Totally over the top, yet flaunting the fact that she’d earned them, were the huge diamonds that flashed on the bracelet on her left ankle, as though ice flakes had drifted down from the great chandelier overhead.
And she certainly detonated her fiddle. The Brahms concerto is so difficult it was originally described as having been written against the violin. After a very emotional beginning with a heaving ocean of sound, the orchestra plays on for three minutes before the soloist comes in.
During this agonizing wait, Abigail seemed to quiver like a mustang trapped in the starting gates. And when she picked up her bow, even Rupert had never heard anyone play with such raw passion and vitality, her fingers flickering like flames, her bow gouging out sound like a trowel digging for treasure. She played with total concentration and a wild threatening energy, and gave wonderful flourishes of the bow at the end of every important phrase, as she prowled around the stage, scent wafting from her hot body.

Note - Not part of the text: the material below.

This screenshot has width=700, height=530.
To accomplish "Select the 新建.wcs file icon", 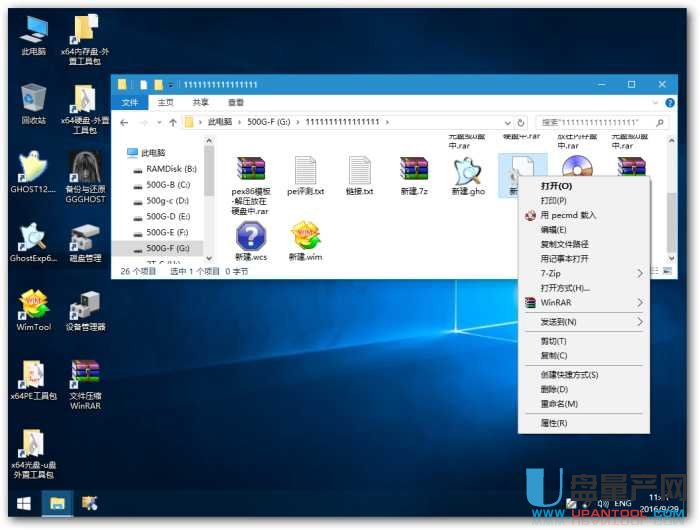I will pyautogui.click(x=251, y=237).
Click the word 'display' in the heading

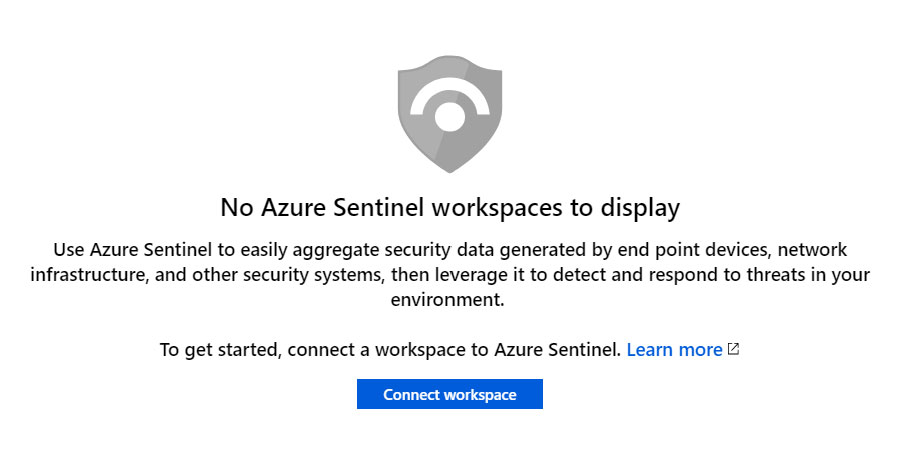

There was also something infinitely touching, when she wasn’t playing, in the way she rested her head like a weary child on her two-million-dollar Stradavarius, and so spontaneous when she swung round and grinned at the first oboe, who’d gone quite puce in the face playing the ravishing opening to the slow movement.
Several times, however, she turned to scowl at Rannaldini, his stillness a total contrast to her incessant movement. With his sinister pallor, midnight-black eyes and cloak-like tail-coat, he was a dead ringer for Dracula. Rupert was glad Abigail kept making a cross of bow and fiddle to ward off the bastard’s unrelenting evil.
She had now taken up the first oboe’s luminous, hauntingly beautiful tune. Glancing sideways Rupert saw that tears were trickling down the wrinkles of the old woman beside him.
‘Mon dieu, oh mon dieu.’
As Rupert passed her his handkerchief, his thoughts wandered to Xavier, poor little sod, what chance did he have? Rupert had read that lasers could cure a squint and work wonders with birthmarks. But he mustn’t think like that. Taggie couldn’t cope with two children, particularly one so retarded he couldn’t even walk.
The orchestra were into the last movement now – a manic, joyous gypsy dance with terrifying cross-rhythms. Rupert could see the white glisten of Abigail’s armpits, the dark tendrils glued to her damp forehead. God, she was glorious. There couldn’t be a man in the audience who didn’t want to screw the ass off her.
She was plainly into some horse race with Rannaldini, faster and faster, neither willing to give in, both her bow and his baton a blur. The faster they went the more the great chandelier trembled and shot out glittering rainbows of light.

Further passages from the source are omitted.